TEMAS E IDEAS: Coincidencias, por Ancrugon

Al apearme del tren fui absorbido por una multitud caótica moviéndose en todas direcciones, como en un remolino de aguas turbias tras la avenida de una riada: por aquí un empujón, por allá alguien que tropezaba y yo aferrando mi maletín con fuerza y atención procurando que nada ni nadie me lo arrebatara. Por ello fui incapaz de darme cuenta, en contra de mi normal inclinación, de la presencia de una bonita y joven mujer quien, absurdamente inmóvil en un lugar donde reinaba la total actividad, buscaba con la mirada más allá del maremágnum. Sin poder evitarlo, tropecé con ella y me apresté a disculparme, sin embargo mis torpes palabras se perdieron en el azul de sus ojos que me miraron de forma neutra y ausente. Sin decir nada, reanudó su camino delante de mí, con la más gélida indiferencia, hasta perderse entre el gentío que iba y venía en un frenético deambular.

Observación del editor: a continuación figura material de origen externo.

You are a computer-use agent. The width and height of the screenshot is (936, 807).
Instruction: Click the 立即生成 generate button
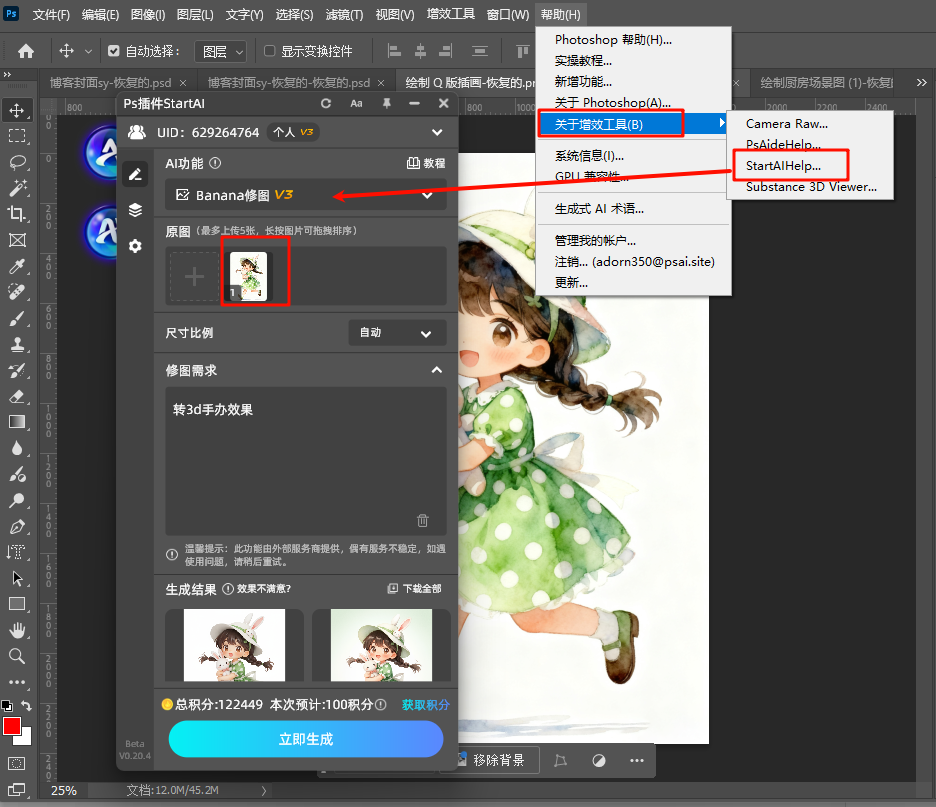click(305, 739)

Salí de la estación a una calle bastante ancha, ruidosa y repleta de tráfico. En las cimas de los altos edificios brillaba todavía el sol y los comercios de las plantas bajas semejaban hormigueros entre los que yo me sentí, de pronto, aprisionado. A las once y cuarto, eso indicaba un reloj anuncio suspendido en el aire casi sólido del recinto, estaba comprándome algo de comida en un centro comercial, no me tentaba nada la idea de entrar en algún restaurante tras haber pasado las últimas cuatro horas metido en un vagón. Entonces la volví a ver.
Esquivó a una graciosa chica con patines y minifalda y luego caminó por un repleto pasillo entre sugerentes escaparates. La seguí a distancia. Salió al aparcamiento, dudó un breve instante y volvió a entrar casi sin dar tiempo a que las puertas se cerraran. De nuevo tropezamos, aunque esta vez el azar tuvo poco que ver. Su mirada de sorpresa fue como una descarga de energía para mi cuerpo cansado, tal vez me recordara. Aprovechando tal circunstancia, mi mejor sonrisa asomó decidida, aunque ella, tras disculparse, aceleró un poco la marcha y subió por la escalera eléctrica mientras yo quedaba enraizado en el mismo lugar, siguiéndola con los ojos hasta perderla de vista.

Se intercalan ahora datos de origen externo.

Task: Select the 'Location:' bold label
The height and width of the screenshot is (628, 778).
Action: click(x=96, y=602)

Marché con mi compra y me dirigí a un parque cercano donde tenía la sana intención de dar buena cuenta de todo lo comestible que había adquirido. Hacía calor, pero la sombra de los árboles era fresca y el murmullo de las hojas, danzando al viento, me sumió en un agradable sopor que hizo desfallecer todos mis músculos y mi voluntad. Creo que me dormí pues vi su rostro, nítido, casi familiar, sonriéndome y, si ello no hubiera sido ya suficiente prueba de estar soñando, comprobé, al volver en mí, mi total inmersión en un mar de inquietas palomas que se me habían adelantado con impecable diligencia en lo concerniente a mi comida.
Determiné dirigirme hacia la pensión que había concertado hace días desde mi hogar y lo hice sin prisa, dejándome llevar por mis pasos sobre unas calles que nunca jamás antes había pisado, pero que, con increíble certera puntería, me condujeron hasta el lugar exacto.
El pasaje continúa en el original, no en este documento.